O administrador da Ilha de Bar não pôde concluir a sua fala, pois Tantalus Ágoras o pegou por trás com um garrote enquanto o homem se debatia na cadeira. Ele o subjugou com facilidade, puxando suas mãos em direções contrárias. O Senhor ainda tentou agarrá-lo colocando o dedo no ferimento do Rei e apertou com força. Mas Ágoras não soltou. Seu cabelo de desprendeu da máscara e ficou esvoaçando, enquanto esganava o homem entre as fazendas de linho que deslizam ao sabor do vento, alheias àquela brutalidade. Ninguém interferiu e aquilo demorou um tempo considerável para acabar. Tantalus tinha a camisa manchada por uma grande quantidade de sangue. Mas sentou na cadeira da cabeceira enquanto o corpo de Var Jotum jazia desfalecido, ficou admirando a vista com seus convidados estupefatos. Então ele irrompeu o momento de contemplação e silêncio que se fazia e colocando os cotovelos em cima da mesa fez um sinal para o Prestante. 

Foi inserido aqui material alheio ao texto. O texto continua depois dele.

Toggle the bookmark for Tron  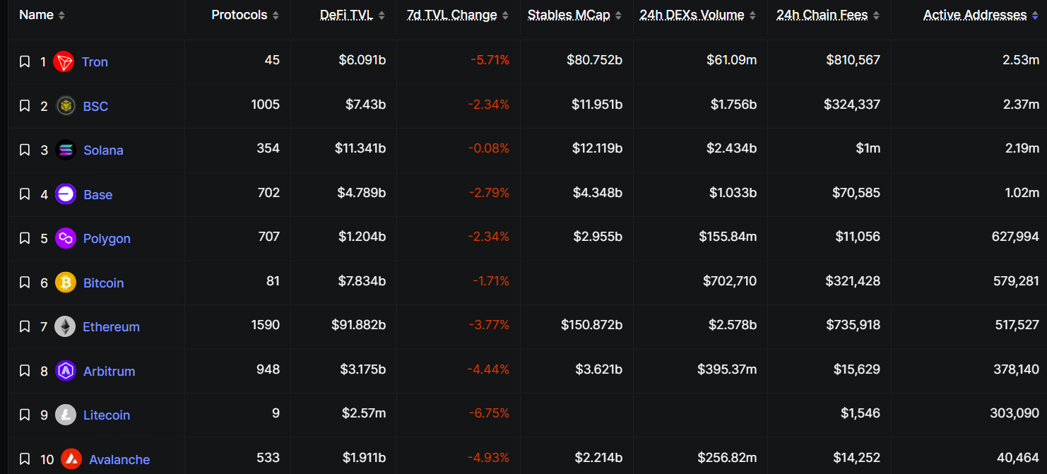tap(25, 62)
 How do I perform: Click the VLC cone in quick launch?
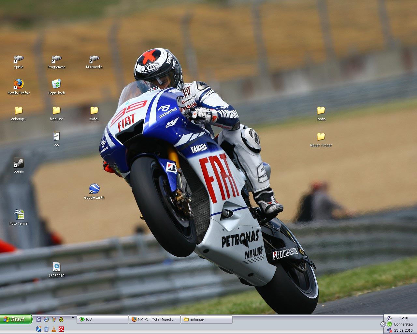(x=54, y=329)
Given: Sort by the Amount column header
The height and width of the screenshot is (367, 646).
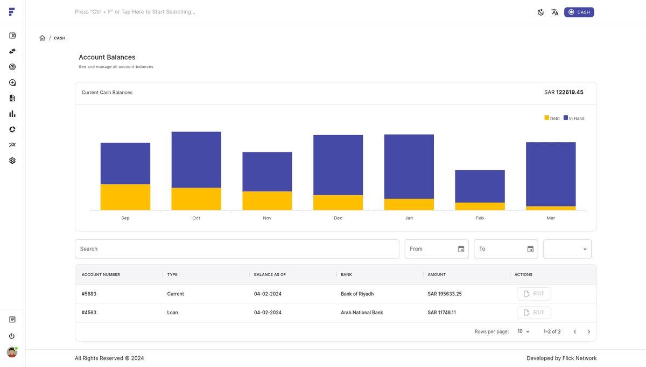Looking at the screenshot, I should click(437, 274).
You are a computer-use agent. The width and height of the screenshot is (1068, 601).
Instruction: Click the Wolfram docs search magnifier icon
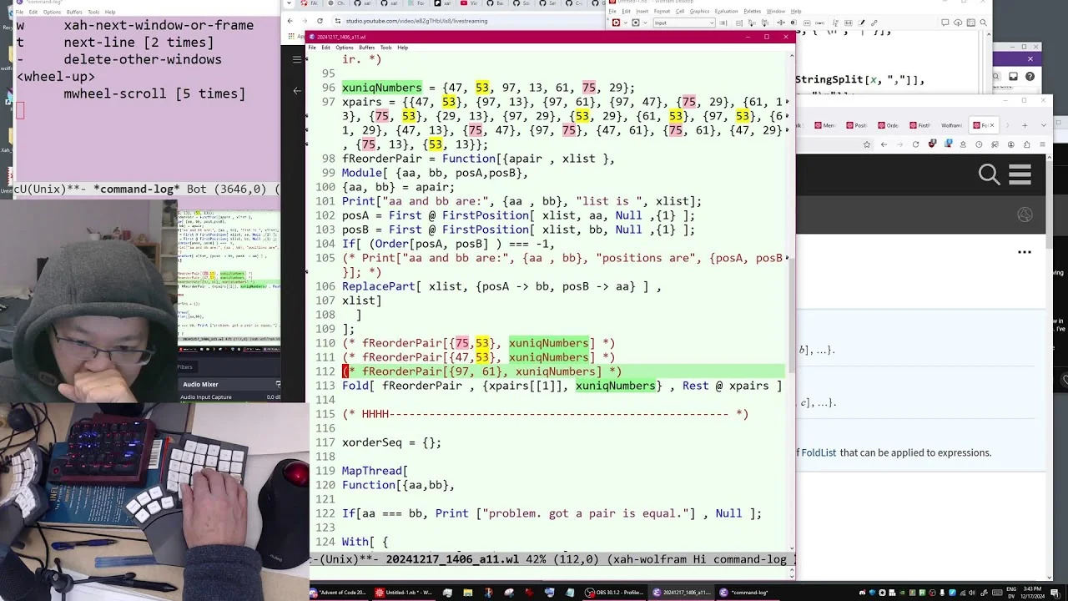[x=990, y=174]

Foi colocada uma cópia da moção, tinteiro e pena na frente de cada um dos cinco senhores. Edmundo de Ferro, Senhor do Vaudeferro e de Passo da Balsa. Endro Represagorda, Senhor de Terralta, Represagorda e de Porto das Gaivotas. Xing Woo, Senhor da Baía de Ouro e de Tocaspretas. Doutor João do Vãodebaixo, Prefeito Geral da Última Vila Mais ou Menos ao Norte. O Magius Senhor da Torre Vermelha, O condestável de Ilha Baroa, e por fim, Alan Costarreal, Senhor das Terras Ocidentais desde Solar das Laranjeiras, Passando por Mataguda, até Penhascoforte, onde ficam a Escola de Mistério da Pedra arregimentada por Fineas, Sumo Sacerdote Ocidental.

O Rei deu uma fungada por debaixo da máscara, um cacoete seu: 

-Vejo que concordam comigo.- Servindo-se com carneiro frio. -Não sei dos Senhores, mas eu estou especialmente faminto nesta manhã.